▶ **PROBLEM TO WORK ON**:
Return the lines from the start of the data through the line with "Given: Go to the browser home page". Include both of those lines and no others.
** Opening INPUT DATA block **
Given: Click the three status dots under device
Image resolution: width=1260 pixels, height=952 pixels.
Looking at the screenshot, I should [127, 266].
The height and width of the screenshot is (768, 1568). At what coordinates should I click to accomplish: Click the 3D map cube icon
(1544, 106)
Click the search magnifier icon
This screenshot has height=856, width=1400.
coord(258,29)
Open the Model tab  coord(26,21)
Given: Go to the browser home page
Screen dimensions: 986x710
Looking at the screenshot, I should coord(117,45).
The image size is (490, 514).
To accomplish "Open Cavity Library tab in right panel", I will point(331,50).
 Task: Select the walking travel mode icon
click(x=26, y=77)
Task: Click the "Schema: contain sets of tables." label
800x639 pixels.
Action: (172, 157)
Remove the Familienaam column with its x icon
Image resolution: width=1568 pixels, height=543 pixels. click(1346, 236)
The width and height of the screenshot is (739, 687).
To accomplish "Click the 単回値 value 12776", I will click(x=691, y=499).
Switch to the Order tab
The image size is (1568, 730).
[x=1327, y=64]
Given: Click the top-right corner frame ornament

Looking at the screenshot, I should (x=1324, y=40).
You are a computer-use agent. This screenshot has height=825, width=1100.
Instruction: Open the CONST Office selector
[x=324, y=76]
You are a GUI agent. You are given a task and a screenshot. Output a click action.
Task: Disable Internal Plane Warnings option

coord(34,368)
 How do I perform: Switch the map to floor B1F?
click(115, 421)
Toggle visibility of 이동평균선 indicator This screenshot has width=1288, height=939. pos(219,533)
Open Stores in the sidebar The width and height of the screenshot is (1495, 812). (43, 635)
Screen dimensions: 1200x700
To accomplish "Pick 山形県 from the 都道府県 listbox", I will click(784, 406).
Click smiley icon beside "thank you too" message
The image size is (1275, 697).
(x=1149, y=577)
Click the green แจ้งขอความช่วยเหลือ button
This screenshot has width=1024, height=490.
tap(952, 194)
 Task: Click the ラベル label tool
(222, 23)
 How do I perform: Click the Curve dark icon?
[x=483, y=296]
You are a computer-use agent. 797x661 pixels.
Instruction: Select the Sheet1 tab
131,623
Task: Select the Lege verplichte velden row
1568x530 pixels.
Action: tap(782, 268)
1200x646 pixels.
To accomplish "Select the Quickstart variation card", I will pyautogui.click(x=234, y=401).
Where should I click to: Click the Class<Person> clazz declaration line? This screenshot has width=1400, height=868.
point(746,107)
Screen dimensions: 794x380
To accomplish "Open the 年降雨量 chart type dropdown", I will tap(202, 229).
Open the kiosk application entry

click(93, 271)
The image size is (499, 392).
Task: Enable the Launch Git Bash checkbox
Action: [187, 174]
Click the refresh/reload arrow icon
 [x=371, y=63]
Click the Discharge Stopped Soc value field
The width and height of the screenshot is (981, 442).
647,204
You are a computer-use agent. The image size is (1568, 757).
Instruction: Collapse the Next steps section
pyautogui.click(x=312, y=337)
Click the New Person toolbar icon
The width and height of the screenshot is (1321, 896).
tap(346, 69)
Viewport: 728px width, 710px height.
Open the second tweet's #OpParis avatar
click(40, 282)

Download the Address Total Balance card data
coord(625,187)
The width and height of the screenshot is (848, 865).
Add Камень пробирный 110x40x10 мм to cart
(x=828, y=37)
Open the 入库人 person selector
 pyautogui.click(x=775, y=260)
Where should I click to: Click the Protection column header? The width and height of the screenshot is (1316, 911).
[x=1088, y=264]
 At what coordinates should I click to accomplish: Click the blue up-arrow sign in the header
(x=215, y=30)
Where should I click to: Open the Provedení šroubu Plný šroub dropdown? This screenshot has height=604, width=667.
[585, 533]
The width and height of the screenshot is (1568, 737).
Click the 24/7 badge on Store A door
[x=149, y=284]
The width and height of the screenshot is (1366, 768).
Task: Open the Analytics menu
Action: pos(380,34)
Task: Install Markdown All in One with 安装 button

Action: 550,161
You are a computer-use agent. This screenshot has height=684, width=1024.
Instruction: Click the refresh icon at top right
** Closing INPUT DATA block **
▶ **REPLY**:
Given: Click the three status dots under device
Image resolution: width=1260 pixels, height=952 pixels.
Looking at the screenshot, I should [127, 266].
The height and width of the screenshot is (768, 1568). At what coordinates should I click to accomplish: Click the 3D map cube icon
(1544, 106)
Click the search magnifier icon
This screenshot has height=856, width=1400.
coord(258,29)
Open the Model tab  coord(26,21)
Given: Go to the browser home page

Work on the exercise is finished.